Por favor, convierte en una lista breve el párrafo del artículo que empieza con «El papel de ella (Anne Gauthier)» y conserva sus datos principales.

**TEXTO FUENTE:**
---

Trintignant y Aimée, in love 4ever
La mítica pareja de actores franceses vuelve a ponerse a las órdenes de Claude Lelouch en "Les Plus Belles Années", para cerrar el ciclo iniciado con "Un hombre y una mujer".
Trintignant y Aimée, Jean-Louis y Anouk, desbordaron pasión sentimental en 1966, cuando Claude Lelouch unió sus respectivos destinos profesionales, para trasladar a imágenes en movimiento la sencilla historia de Un hombre y una mujer.
El papel de ella (Anne Gauthier) era el de una dama que acaba de enviudar, y se había refugiado en un hotel de Deauville para olvidar la amargura del vacío. El de él (Jean-Louis Duroc) mostraba a un individuo que igualmente había perdido a su esposa, e intentaba enmascarar su ansiedad con la velocidad de los coches que pilotaba. Cuando los dos se vieron, algo muy fuerte surgió dentro de sus esperanzas marchitas: un flechazo similar al encarnado por Celia Johnson y Trevor Howard, en Breve encuentro (esta película de David Lean elaborada en 1945 fue un claro espejo para Lelouch, a la hora de plantear el argumento de Un hombre y una mujer). Tal coincidencia involuntaria marca la existencia de Anne y Jean-Louis, y les obliga a beber el néctar de los amores imposibles, mediatizados por la urgencia de la tristeza.

---

**DATOS PARA EXAMINAR:**

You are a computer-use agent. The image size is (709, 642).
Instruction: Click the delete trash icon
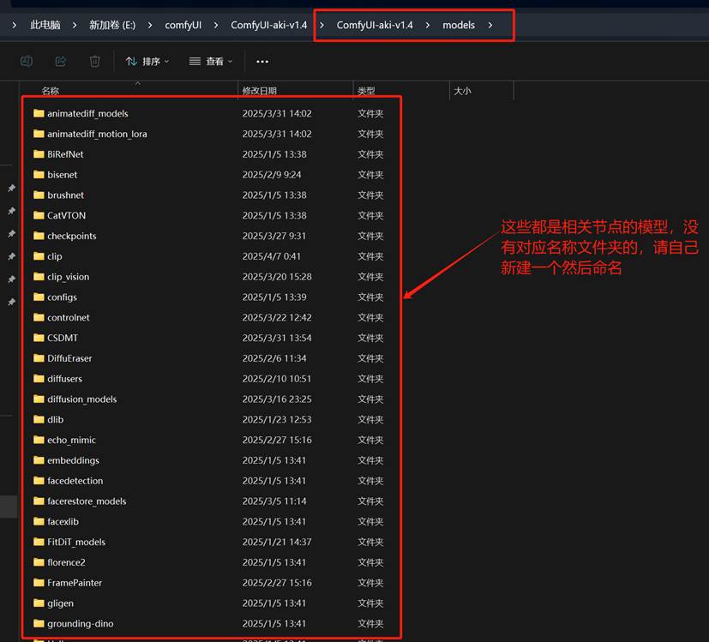point(95,62)
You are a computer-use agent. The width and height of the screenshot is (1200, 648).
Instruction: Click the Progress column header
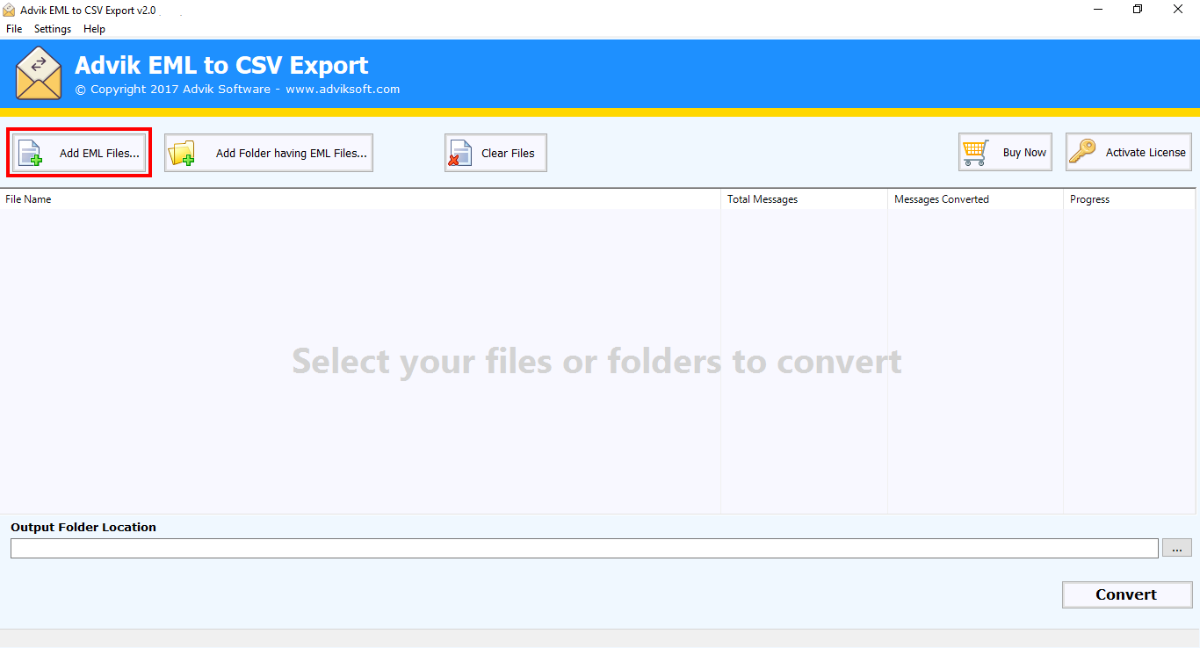[1089, 199]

---

**RESPUESTA:**
- Anne Gauthier, el papel de ella: una dama que acaba de enviudar y se ha refugiado en un hotel de Deauville para olvidar la amargura del vacío.
- Jean-Louis Duroc, el papel de él: también ha perdido a su esposa e intenta enmascarar su ansiedad con la velocidad de los coches que pilota.
- Al verse surge entre ellos un flechazo similar al de Celia Johnson y Trevor Howard en Breve encuentro.
- Breve encuentro, película de David Lean de 1945, fue un claro espejo para Lelouch al plantear el argumento de Un hombre y una mujer.
- Esa coincidencia involuntaria marca la existencia de Anne y Jean-Louis y los obliga a vivir un amor imposible, mediatizado por la urgencia de la tristeza.